Records shown:
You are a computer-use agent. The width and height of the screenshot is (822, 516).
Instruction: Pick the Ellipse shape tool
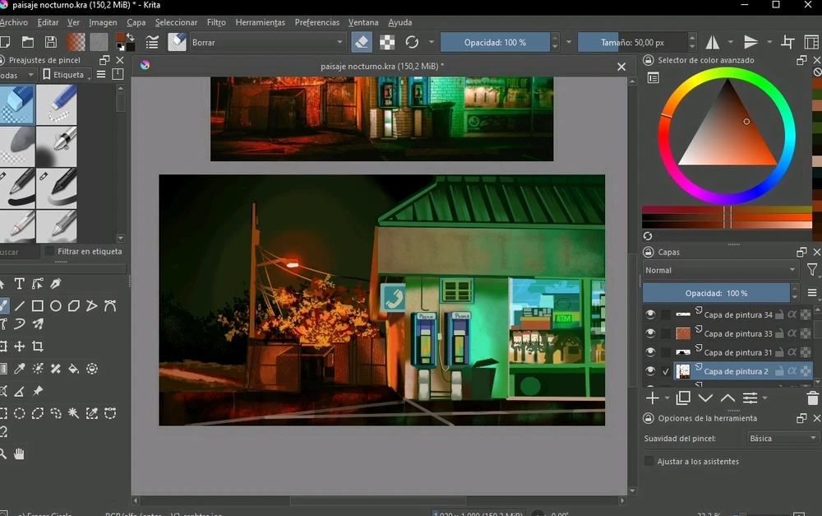click(x=56, y=306)
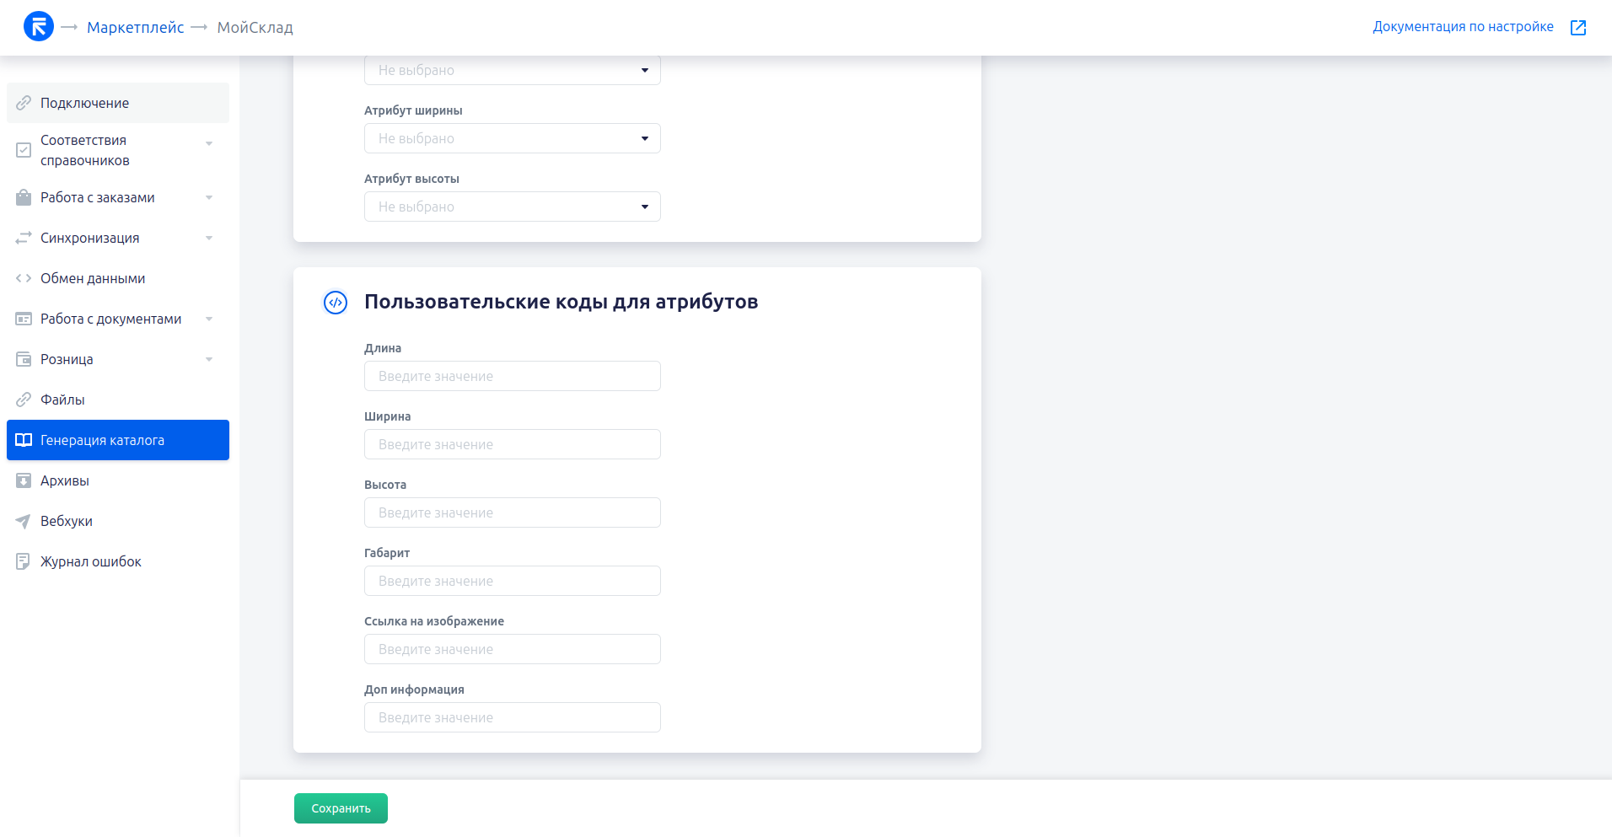The height and width of the screenshot is (837, 1612).
Task: Expand Работа с документами submenu
Action: tap(209, 319)
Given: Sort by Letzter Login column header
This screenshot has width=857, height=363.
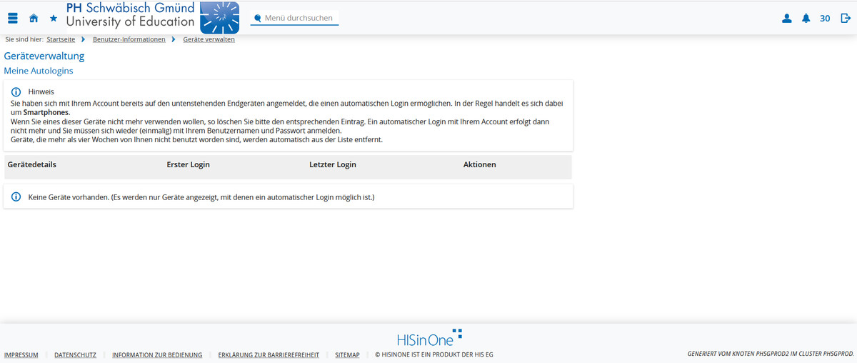Looking at the screenshot, I should click(x=332, y=164).
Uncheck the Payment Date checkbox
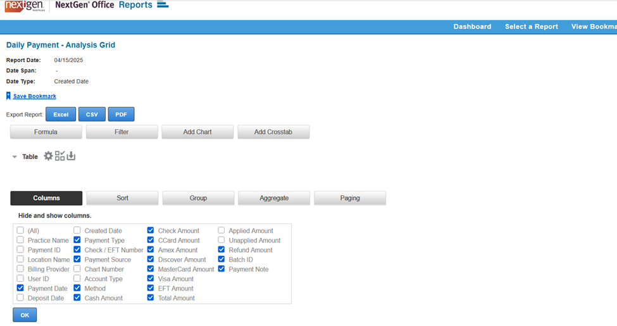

Aim: Write out every line of the entries as a JSON list of strings, with one string per line and no blank lines. Leave the pictures out.

Result below:
[
  "You are a computer-use agent. The width and height of the screenshot is (822, 516).",
  "Instruction: Pick the Ellipse shape tool",
  "click(x=56, y=306)",
  "The height and width of the screenshot is (837, 1612).",
  "Task: Expand Работа с документами submenu",
  "Action: tap(209, 319)",
  "Given: Sort by Letzter Login column header",
  "This screenshot has width=857, height=363.",
  "Looking at the screenshot, I should click(x=332, y=164).",
  "Uncheck the Payment Date checkbox"
]